EXERCISE AIM: The answer is the complete listing below, written out again exactly.

==== RECORDS SHOWN

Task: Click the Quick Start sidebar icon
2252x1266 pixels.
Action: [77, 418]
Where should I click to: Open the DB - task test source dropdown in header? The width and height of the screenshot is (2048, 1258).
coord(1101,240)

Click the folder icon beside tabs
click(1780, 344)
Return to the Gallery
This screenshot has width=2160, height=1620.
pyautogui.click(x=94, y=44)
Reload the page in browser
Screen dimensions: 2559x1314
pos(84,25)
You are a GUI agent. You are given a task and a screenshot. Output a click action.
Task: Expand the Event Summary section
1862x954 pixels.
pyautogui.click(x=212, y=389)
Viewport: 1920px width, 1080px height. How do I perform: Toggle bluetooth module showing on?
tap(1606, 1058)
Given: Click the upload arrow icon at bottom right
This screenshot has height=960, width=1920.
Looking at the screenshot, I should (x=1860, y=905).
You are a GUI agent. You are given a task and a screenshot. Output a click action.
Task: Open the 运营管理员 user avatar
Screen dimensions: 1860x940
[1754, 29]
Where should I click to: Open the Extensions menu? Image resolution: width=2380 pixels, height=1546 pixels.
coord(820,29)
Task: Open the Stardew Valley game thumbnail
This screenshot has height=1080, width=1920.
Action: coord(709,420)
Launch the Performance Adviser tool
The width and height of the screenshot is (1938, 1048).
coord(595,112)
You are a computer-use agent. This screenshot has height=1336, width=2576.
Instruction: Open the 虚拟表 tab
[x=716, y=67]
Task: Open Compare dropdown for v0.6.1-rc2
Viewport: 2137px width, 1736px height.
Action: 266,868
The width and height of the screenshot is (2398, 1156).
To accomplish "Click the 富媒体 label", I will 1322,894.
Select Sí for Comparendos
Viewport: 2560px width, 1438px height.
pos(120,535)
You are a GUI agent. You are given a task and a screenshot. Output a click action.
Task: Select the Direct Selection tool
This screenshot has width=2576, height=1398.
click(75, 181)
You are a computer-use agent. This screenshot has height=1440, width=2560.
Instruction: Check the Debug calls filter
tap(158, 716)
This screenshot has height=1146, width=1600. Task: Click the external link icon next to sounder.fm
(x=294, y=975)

========

FINISHED TASK:
Task: Click the Quick Start sidebar icon
2252x1266 pixels.
Action: [77, 418]
Where should I click to: Open the DB - task test source dropdown in header? The width and height of the screenshot is (2048, 1258).
coord(1101,240)

Click the folder icon beside tabs
click(1780, 344)
Return to the Gallery
This screenshot has width=2160, height=1620.
pyautogui.click(x=94, y=44)
Reload the page in browser
Screen dimensions: 2559x1314
pos(84,25)
You are a GUI agent. You are given a task and a screenshot. Output a click action.
Task: Expand the Event Summary section
1862x954 pixels.
pyautogui.click(x=212, y=389)
Viewport: 1920px width, 1080px height. How do I perform: Toggle bluetooth module showing on?
tap(1606, 1058)
Given: Click the upload arrow icon at bottom right
This screenshot has height=960, width=1920.
Looking at the screenshot, I should (x=1860, y=905).
You are a GUI agent. You are given a task and a screenshot. Output a click action.
Task: Open the 运营管理员 user avatar
Screen dimensions: 1860x940
[1754, 29]
Where should I click to: Open the Extensions menu? Image resolution: width=2380 pixels, height=1546 pixels.
coord(820,29)
Task: Open the Stardew Valley game thumbnail
This screenshot has height=1080, width=1920.
Action: coord(709,420)
Launch the Performance Adviser tool
The width and height of the screenshot is (1938, 1048).
coord(595,112)
You are a computer-use agent. This screenshot has height=1336, width=2576.
Instruction: Open the 虚拟表 tab
[x=716, y=67]
Task: Open Compare dropdown for v0.6.1-rc2
Viewport: 2137px width, 1736px height.
Action: 266,868
The width and height of the screenshot is (2398, 1156).
To accomplish "Click the 富媒体 label", I will 1322,894.
Select Sí for Comparendos
Viewport: 2560px width, 1438px height.
pos(120,535)
You are a GUI agent. You are given a task and a screenshot. Output a click action.
Task: Select the Direct Selection tool
This screenshot has width=2576, height=1398.
click(75, 181)
You are a computer-use agent. This screenshot has height=1440, width=2560.
Instruction: Check the Debug calls filter
tap(158, 716)
This screenshot has height=1146, width=1600. Task: Click the external link icon next to sounder.fm
(x=294, y=975)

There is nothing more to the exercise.